New photocatalytic system converts CO2 into valuable fuel

A joint research team from the City University of Hong Kong (CityU) and collaborators recently developed a stable artificial photocatalytic system that is more efficient than natural photosynthesis. The newly developed system, which replicates a natural chloroplast, is capable of transforming carbon dioxide in water into methane, a useful fuel, very efficiently using light. This represents a significant breakthrough with potential contributions toward achieving carbon neutrality.

For context, photosynthesis is the mechanism through which chloroplasts in plants and certain organisms utilize sunlight, water, and carbon dioxide to produce food or energy. Over the past several decades, numerous researchers have endeavored to create synthetic photosynthesis processes with the objective of converting carbon dioxide into carbon-neutral fuel.

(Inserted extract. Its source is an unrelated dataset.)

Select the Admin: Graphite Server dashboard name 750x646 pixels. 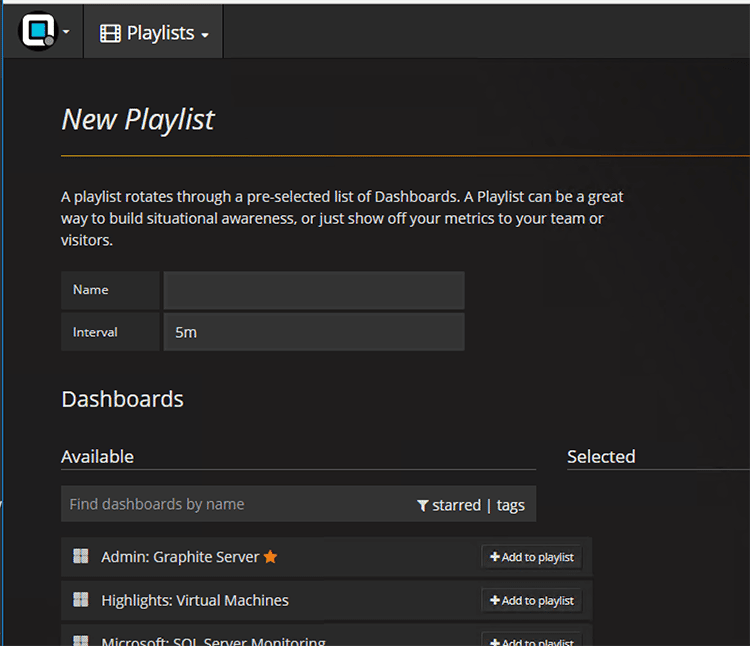[180, 557]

In the latest study, the joint-research team from CityU, The University of Hong Kong (HKU), Jiangsu University, and the Shanghai Institute of Organic Chemistry of the Chinese Academy of Sciences overcame these difficulties by using a supramolecular assembly approach to create an artificial photosynthetic system. It mimics the structure of a purple bacteria’s light-harvesting chromatophores (i.e. cells that contain pigment), which are very efficient at transferring energy from the sun.

The core of the new artificial photosynthetic system is a highly stable artificial nanomicelle – a kind of polymer that can self-assemble in water, with both a water-loving (hydrophilic) and a water-fearing (hydrophobic) end. The nanomicelle’s hydrophilic head functions as a photosensitizer to absorb sunlight, and its hydrophobic tail acts as an inducer for self-assembly.

When it is placed in water, the nanomicelles self-assemble due to intermolecular hydrogen bonding between the water molecules and the tails. Adding a cobalt catalyst results in photocatalytic hydrogen production and carbon dioxide reduction, resulting in the production of hydrogen and methane.

Using advanced imaging techniques and ultrafast spectroscopy, the team unveiled the atomic features of the innovative photosensitizer. They discovered that the special structure of the nanomicelle’s hydrophilic head, along with the hydrogen bonding between water molecules and the nanomicelle’s tail, make it a stable, water-compatible artificial photosensitizer, solving the conventional instability and water-incompatibility problem of artificial photosynthesis. The electrostatic interaction between the photosensitizer and the cobalt catalyst, and the strong light-harvesting antenna effect of the nanomicelle improved the photocatalytic process.

In the experiment, the team found that the methane production rate was more than 13,000μmol h−1 g−1, with a quantum yield of 5.6% over 24 hours. It also achieved a highly efficient solar-to-fuel efficiency rate of 15%, surpassing natural photosynthesis.

The study was supported by various funding sources, including the National Natural Science Foundation of China, the Guangdong Basic and Applied Basic Research Fund, the Shenzhen Science and Technology Program, and the Hong Kong Research Grant Council.